When Rachael shared her thoughts about a Halloween-themed wedding with family and friends, most approved.
"Everybody was excited, but my mom did ask me, 'Are you sure you want to do that?'"
She revamped her mother's wedding dress, a long, traditional gown from the '70s, by removing part of the lacy neckline. It left space for a red and black locket with pictures of her and Neal's parents on their wedding days.
"It's kind of rare these days that both people's parents are still together, so that was something I thought I should pay tribute to," she says.
For the wedding, Rachael accessorized with a small black and red top hat with matching red Fluevog boots. Neal wore a '20s-style black tux with a red tie and black top hat.
The guests' costumes skewed even more adventurous, from vampire attire to highly detailed, thought-out (or not) combinations: big, husky guys dressed as Lady Gaga, the Tooth Fairy and post-wreck Dale Earnhardt Sr. None looked out of place. As for the decorations for the reception? Cheesy Halloween, all the way. Best of all, the wedding only cost about $3,000.
"My dad was surprised," Rachael says. "He still calls and tells me, 'I can't believe you guys pulled that off so well.'" (Anita Overcash)
---Drew Badger
Drew Badger was only 10 when he inadvertently gave his first haunted house consultation, in 1977. His elementary school was holding its annual Halloween carnival, which included the "Tunnel of Terror." The "really lame attraction," Badger recalls, was comprised of taped-together refrigerator boxes and witches and ghosts made by first- and second-graders. So, Badger and his friend decided to fix it up.
"I cut a hole in one of the boxes, and my buddy got a bowl of ketchup," Badger says. "We smeared it on our arms and when the next group — a group of fifth-grade girls — got to the hole, we reached through and screamed and yelled. They screamed and yelled and got outta there. Within five minutes, we had a line out the door. Something must have clicked in me at that point."
These days, Badger is the CEO of Rabid Badger Haunt Consulting. He also spends a good bit of his free time doing voiceover work for haunted attractions, organizes Charlotte's annual Zombie Walk and hosts the podcast at BigScaryShow.com.
"Halloween has always been my favorite holiday ever," Badger, 45, says. Soon after that first elementary school experience, he and his friends started to "map out the neighborhoods with walkie-talkies for trick-or-treating, to see who had the best candy and maximize where we were going."

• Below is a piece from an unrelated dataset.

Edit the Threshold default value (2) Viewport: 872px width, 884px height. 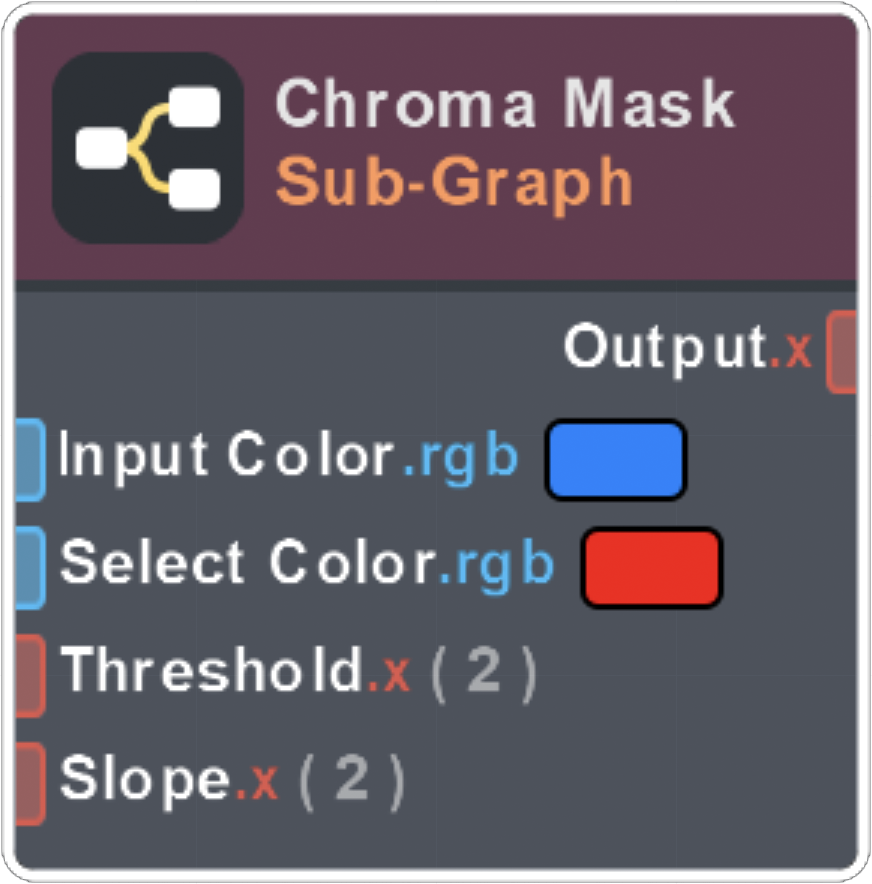tap(484, 674)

As a haunted attraction consultant, Badger coaches actors who perform the same routine countless times a night on ways to stay upbeat and in character. He also consults with attraction owners on how to handle trouble when it arises.

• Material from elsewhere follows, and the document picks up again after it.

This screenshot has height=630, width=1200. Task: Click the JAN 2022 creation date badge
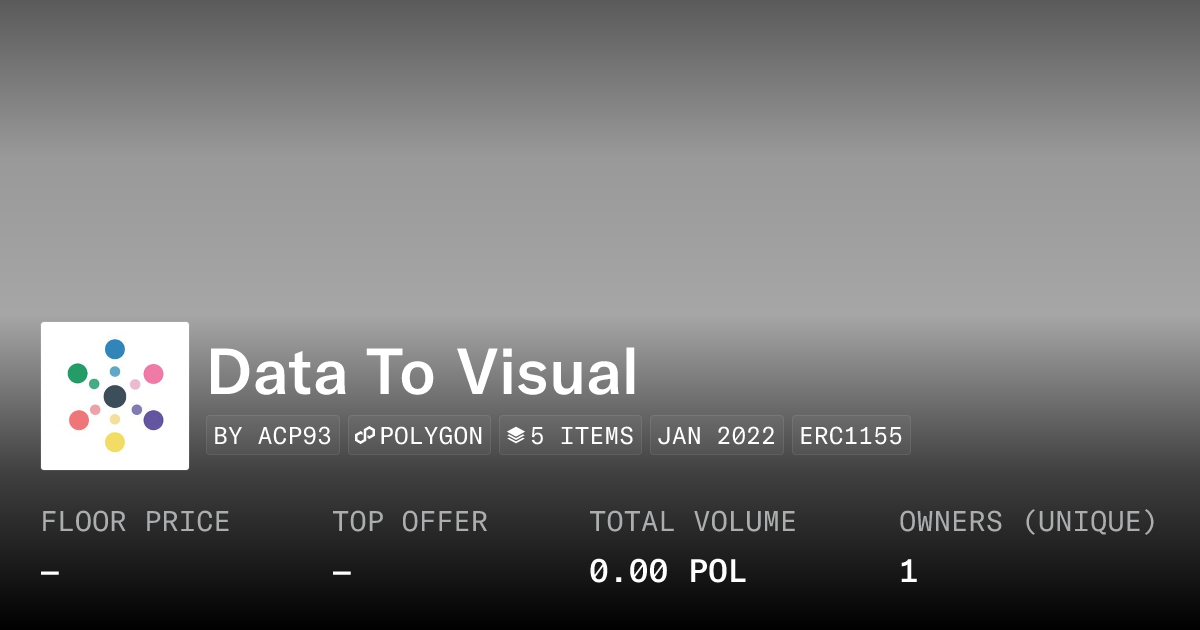[x=716, y=436]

Trouble? "What do you do when the captain of the football team is mad that you scared his cheerleader girlfriend? Or, what do you do when someone is curled up in a ball and crying and won't move?"

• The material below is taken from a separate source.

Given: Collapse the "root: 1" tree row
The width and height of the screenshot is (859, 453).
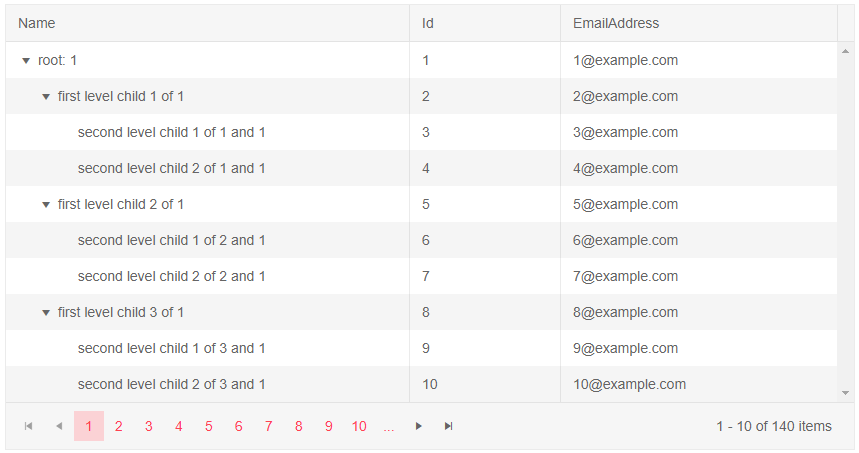Looking at the screenshot, I should point(26,61).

As for his haunted ideas, Badger's inspiration comes from his own imagination rather than from TV or movie ghouls. "I'm twisted enough that I don't need to look at a Freddy or Jason."
Badger, who worked at Scarowinds for seven years, attends haunted attraction conventions across North America and offers consultations wherever his services are needed — including setting up a haunt on the Battleship North Carolina in Wilmington. His advice focuses on what does or doesn't scare people today, compared with 50 years ago. "Someone pointing a gun at you in a haunted attraction won't scare you, because people see it on the news every day," he says. "If someone comes after you with a knife, a machete or a sledgehammer, it's gonna terrify you a whole lot more."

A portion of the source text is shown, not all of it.